- _Excerpted passage_
------------

The coins move around and small amounts are sent away, but the majority ends up back in Mt. Gox's main (hot) wallet. This repeats a few times until the majority is paid back to the main Mt.Gox address.
Here is the transaction where it starts to get interesting:
What's left of the 500,000 (429.9k) is split into roughly half and sent to 2 new address. And then each of those address splits the coins in half and sends to two new address.
The end result is that the 429k was split again and again until the funds are split into many addresses, each of which now contain less than 1,000 BTC each. I stopped following the transactions there.
Why take 429k and split it into many addresses each containing less than 1,000 BTC each?
I'd like to see someone trace all of these coins and see if they end up coming together somewhere or show a pattern.
It would be interesting to put these transactions, or the whole blockchain, in a graph database like Neo4J. Dealing with it as a graph would make it easier to find the sinks for all the transactions that started from that wallet. It would also be interesting to look at deviations from the historical statistical distribution in the aggregate of these transactions as a function of time, that would show when a single actor moved a lot of bitcoins even if it is allocated among many addresses. I would bet that the thieves didn't bother to match their transactions with the background statistical distribution.
It's under Pricing in the FAQ page (the gist: contact them via the contact link to discuss a price, because it's apparently too complicated to estimate), but yeah, the FAQ seems like rather an odd place to relegate such an important aspect to.
A quick translation: "pricing not on the front page, because contact us" -> "we have an enterprise sales model, which means that if you won't pay six figure prices, forget you ever saw this product".
Not always literally true, but a good rule of thumb; you can't really sell $100-$1000 products that way, the cost/time of salespeople doesn't work out in that case.
Edit: Guys, the original address. The one which contains the MtGox coins. If you track any large transaction. > $30k, even the recent ones. They follow the same pattern. Split into two. And they all end up in pretty big wallets.
As much as I want to call it a witch hunt, there seem to be some patterns (I may be biased as I do want this thing to end up in positive). There's still so much information missing.
I'm a bit new to bitcoins, but is it technically possible for the bitcoins community as a whole to make a blacklist of bitcoins addresses and "ban" the stolen bitcoins ?
Such blacklist would daunt robbers and enforce public trust in bitcoins.
This is not technically speaking impossible, but the Bitcoin community has a visceral hatred for the idea, because it allows off-blockchain-entities to effectively deprive them of the use of their coins. It also undermines trust in the currency generally, since why accept Bitcoins if there is the possibility that you'd be paid with black Bitcoins instead of white Bitcoins, when you're practically speaking guaranteed that all dollars are green.
Also "Take all the coins that went through Silk Road. Now, floodfill forward." (probably) colors most of the network black.
Well, the supply of BTC is finite, so simply excluding stolen BTC's has some additional problems. May be better than not addressing it, but while BTC provides a mechanism for following them through the transaction chain, it's not that simple to ID what addresses contain "stolen" BTC. What if the thieves are able to launder them through unwitting proxies? For example, steal a bunch of BTC, sell them on another exchange immediately, and now, how do you blacklist those "stolen" bitcoins without screwing over an innocent bystander?

------------

- _Dataset excerpt_

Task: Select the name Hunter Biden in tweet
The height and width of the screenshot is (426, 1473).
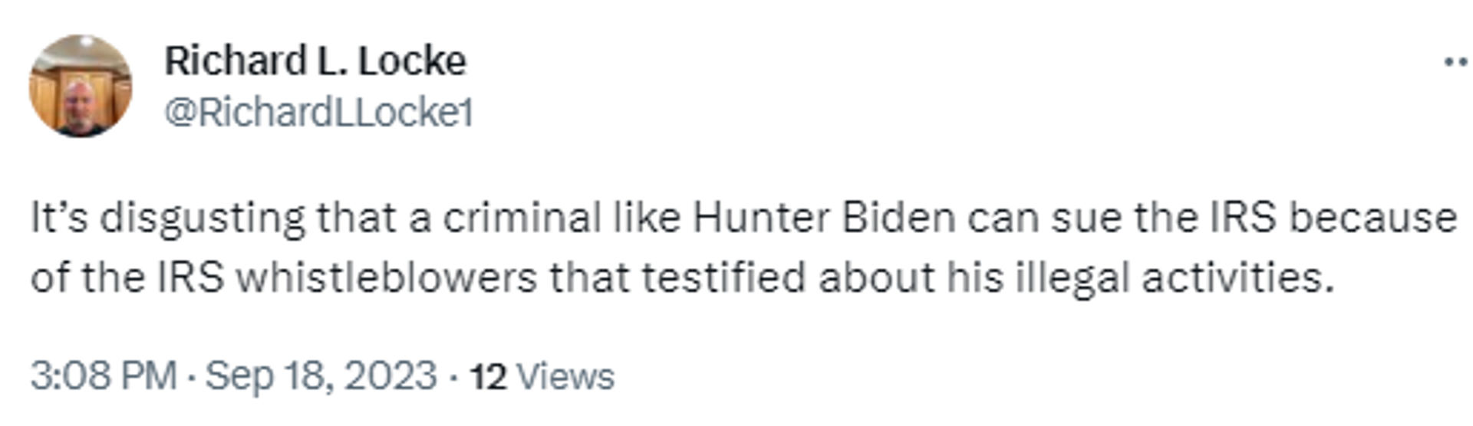Action: [824, 218]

------------

- _Problems and tasks_
1. Answer these about the Mt. Gox coin discussion, one line each:
(a) How much of the 500,000 remained when it was split roughly in half?
(b) Which graph database does one commenter name for holding the transactions?
(c) Where on the site is pricing said to appear?
2. Please carry the Mt. Gox coin discussion forward from its final sentence with a few more lines in the same voice.

- _Outputs by task_
1.
(a) 429.9k
(b) Neo4J
(c) Under Pricing in the FAQ page

2.
Because transactions are recorded in a public blockchain, couldn't that be a big downside for anyone accepting bitcoin whether or not the coins appear on a blacklist/warning list. If a sending wallet address is associated with some contested activity (e.g. someone getting sued, or indited), I could imagine that those BTC could easily get swept up in the legal actions to unwind or resolve the activity.
This vs accepting cash which is fungible, and would need some other evidence associating the buyers money with the contested activity. At least the resolution activity there would likely be stopped at one level from receiving the cash, but with BTC, you happen to be able to track that one specific coin right through multiple layers of transactions. I can see lawyers tracking all the way out to the current holder of a given BTC.
edit: Upon a bit more side reading, I think the tracability of a given BTC is a bit overstated here.
I'm pretty sure your logic is flawed. Someone is already screwed, its sort of why police can confiscate stolen goods even if you paid for them.
I'd like to know if it would be feasible to regulate in someway to claim ownership of said coins and have them returned should they turn up in some sort of regulated clearing house / exchange. Caveat: I know this is in no way possible right now, yet as soon as this block chain gets large enough we are going to have some form of centralization going on, and with that I am certain it will be regulated in some way eventually. That is, if it lasts that long.
What exactly is the plan to deal with a multi terabyte block chain anyways?
Sometimes, yes. Not always - it depends on how the transactions inside the wallet are organised, which is not usually displayed unless you go looking for it.
Not that it matters - if 100BTC go into a wallet, and an hour later 100BTC comes out of that wallet, it's fairly irrelevant whether or not they're the same coins.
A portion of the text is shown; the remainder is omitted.